◆ Instructions for the task
Please format the lines of the material below as a JSON list of strings, one string per line, with blank lines and pictures left out.

◆ Source data
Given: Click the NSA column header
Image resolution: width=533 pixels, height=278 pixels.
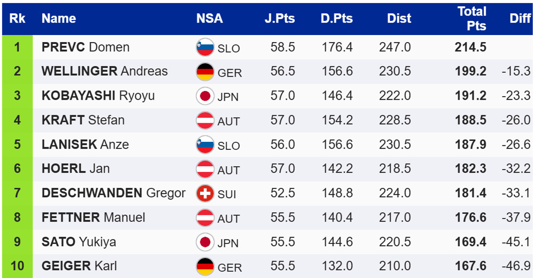Looking at the screenshot, I should (210, 19).
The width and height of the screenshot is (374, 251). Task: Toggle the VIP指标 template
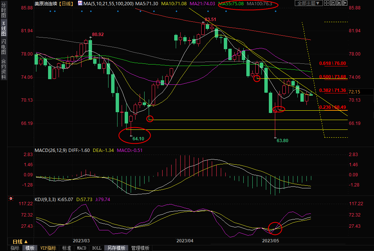pos(48,248)
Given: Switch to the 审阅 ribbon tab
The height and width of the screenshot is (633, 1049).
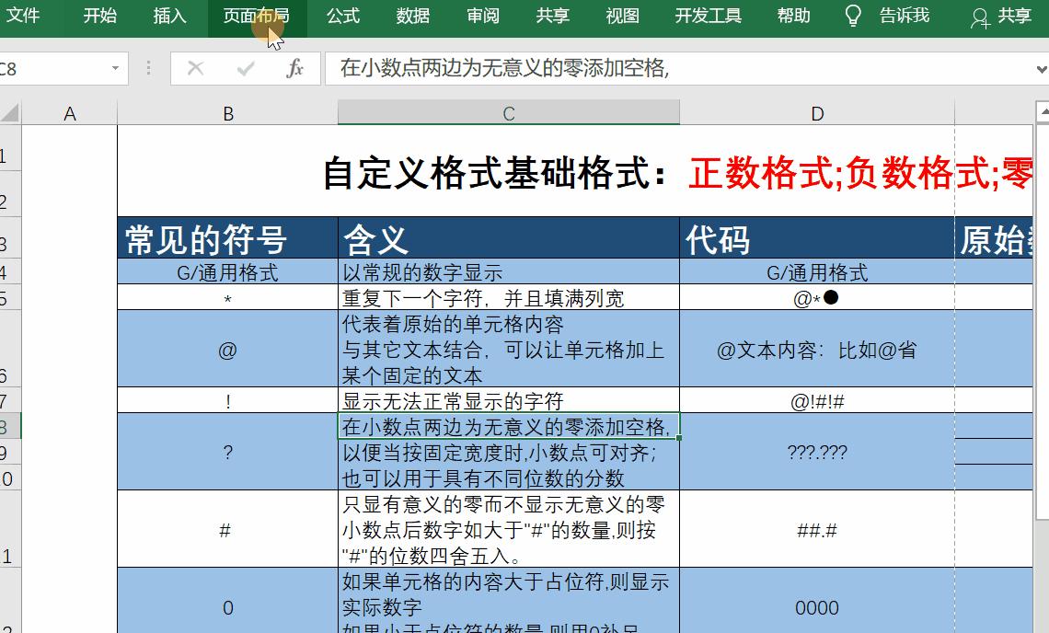Looking at the screenshot, I should (x=482, y=16).
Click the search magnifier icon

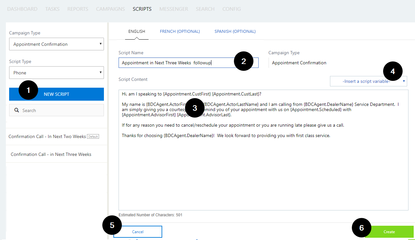pyautogui.click(x=17, y=110)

◆ Exercise answer
[
  "Given: Click the NSA column header",
  "Image resolution: width=533 pixels, height=278 pixels.",
  "Looking at the screenshot, I should (210, 19).",
  "The width and height of the screenshot is (374, 251). Task: Toggle the VIP指标 template",
  "pos(48,248)",
  "Given: Switch to the 审阅 ribbon tab",
  "The height and width of the screenshot is (633, 1049).",
  "Looking at the screenshot, I should (x=482, y=16).",
  "Click the search magnifier icon",
  "pyautogui.click(x=17, y=110)"
]